Stored records
BEGIN

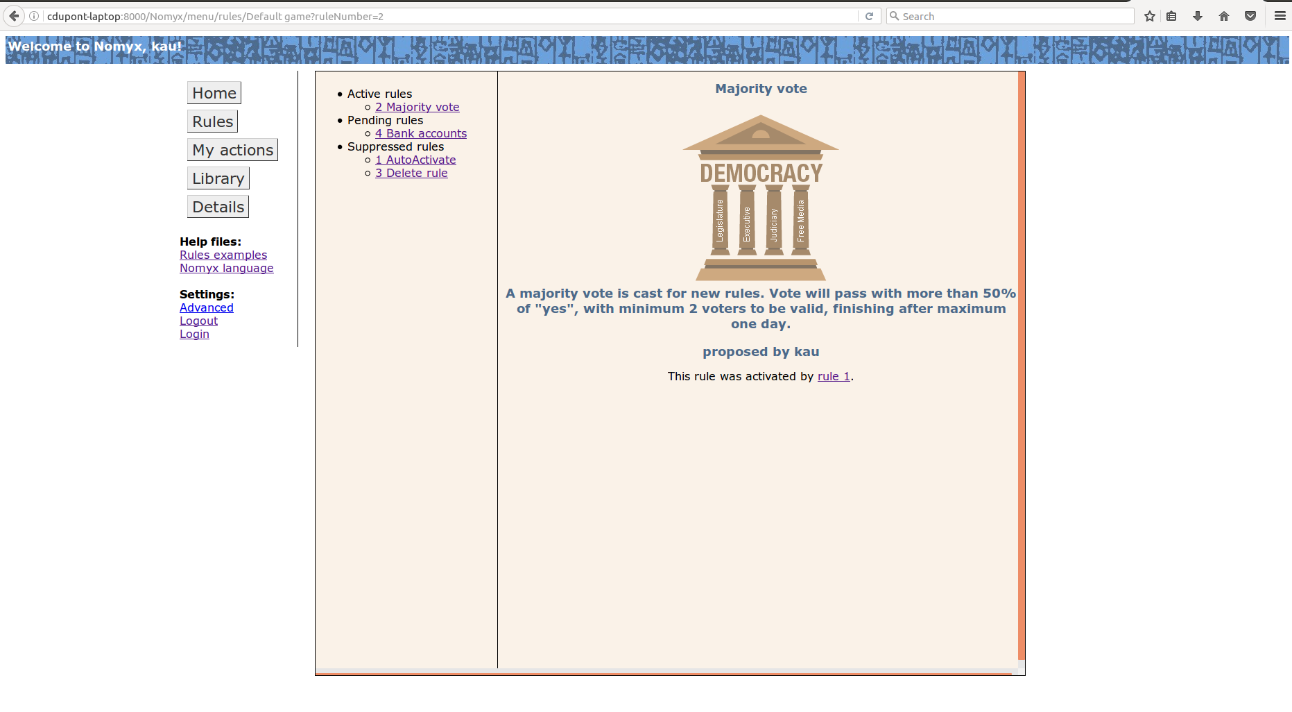Open the Pocket shield icon
The height and width of the screenshot is (712, 1292).
[x=1250, y=16]
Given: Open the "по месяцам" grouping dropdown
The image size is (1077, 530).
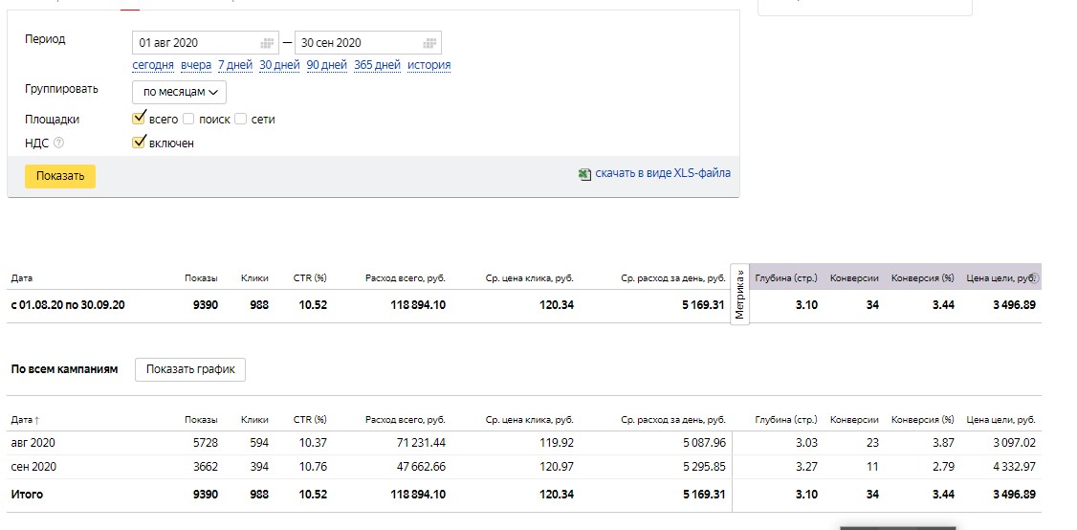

END

Problem details | The answer is the run of lines from the one with "Given: Open the" through the final line of the data, copied exactly, and nothing else; no pictures.

Answer below |
Given: Open the "по месяцам" grouping dropdown
The image size is (1077, 530).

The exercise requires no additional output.